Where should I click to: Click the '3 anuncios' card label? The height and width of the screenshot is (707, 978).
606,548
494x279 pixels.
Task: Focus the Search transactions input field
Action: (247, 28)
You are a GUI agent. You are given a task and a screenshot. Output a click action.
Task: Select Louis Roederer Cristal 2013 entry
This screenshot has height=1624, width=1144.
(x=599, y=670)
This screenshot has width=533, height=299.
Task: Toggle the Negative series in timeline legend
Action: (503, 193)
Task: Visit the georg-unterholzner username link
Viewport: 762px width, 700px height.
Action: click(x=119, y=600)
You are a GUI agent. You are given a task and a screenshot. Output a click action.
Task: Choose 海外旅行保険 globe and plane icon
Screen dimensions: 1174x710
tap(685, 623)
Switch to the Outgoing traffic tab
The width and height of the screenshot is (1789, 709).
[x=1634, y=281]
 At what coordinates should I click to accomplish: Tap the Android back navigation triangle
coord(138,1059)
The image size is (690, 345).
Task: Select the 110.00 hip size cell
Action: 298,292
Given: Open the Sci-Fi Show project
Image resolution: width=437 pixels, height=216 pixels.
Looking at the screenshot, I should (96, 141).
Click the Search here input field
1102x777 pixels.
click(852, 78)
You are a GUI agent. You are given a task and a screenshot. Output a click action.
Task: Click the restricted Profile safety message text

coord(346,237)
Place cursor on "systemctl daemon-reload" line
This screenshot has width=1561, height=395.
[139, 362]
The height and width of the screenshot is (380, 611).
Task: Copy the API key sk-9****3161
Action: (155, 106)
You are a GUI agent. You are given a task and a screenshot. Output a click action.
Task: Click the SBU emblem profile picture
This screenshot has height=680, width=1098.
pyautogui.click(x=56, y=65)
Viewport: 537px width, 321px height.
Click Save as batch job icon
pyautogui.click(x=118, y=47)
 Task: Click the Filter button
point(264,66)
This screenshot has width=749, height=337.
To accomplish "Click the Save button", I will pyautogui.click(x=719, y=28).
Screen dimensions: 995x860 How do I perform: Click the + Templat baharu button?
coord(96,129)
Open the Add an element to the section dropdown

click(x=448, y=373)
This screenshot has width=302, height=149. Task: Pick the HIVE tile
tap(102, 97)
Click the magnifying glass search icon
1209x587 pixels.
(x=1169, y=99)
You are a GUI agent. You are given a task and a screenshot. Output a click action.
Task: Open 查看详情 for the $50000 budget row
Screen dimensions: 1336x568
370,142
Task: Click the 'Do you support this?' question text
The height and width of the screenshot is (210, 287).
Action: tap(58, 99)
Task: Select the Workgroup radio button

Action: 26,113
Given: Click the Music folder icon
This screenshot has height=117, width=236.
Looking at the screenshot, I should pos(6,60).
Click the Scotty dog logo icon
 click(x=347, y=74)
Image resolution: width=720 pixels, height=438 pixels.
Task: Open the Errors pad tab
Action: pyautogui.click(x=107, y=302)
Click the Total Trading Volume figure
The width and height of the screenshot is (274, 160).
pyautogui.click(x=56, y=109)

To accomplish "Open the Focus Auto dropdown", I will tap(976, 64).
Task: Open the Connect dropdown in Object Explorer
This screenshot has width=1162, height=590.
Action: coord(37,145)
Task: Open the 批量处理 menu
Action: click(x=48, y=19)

### What needs to be done
Repeat exactly the lines from the first line of the records above through the line containing "Task: Visit the", both included, and nothing else.

### Finished task
Where should I click to: Click the '3 anuncios' card label? The height and width of the screenshot is (707, 978).
606,548
494x279 pixels.
Task: Focus the Search transactions input field
Action: (247, 28)
You are a GUI agent. You are given a task and a screenshot. Output a click action.
Task: Select Louis Roederer Cristal 2013 entry
This screenshot has height=1624, width=1144.
(x=599, y=670)
This screenshot has width=533, height=299.
Task: Toggle the Negative series in timeline legend
Action: (503, 193)
Task: Visit the georg-unterholzner username link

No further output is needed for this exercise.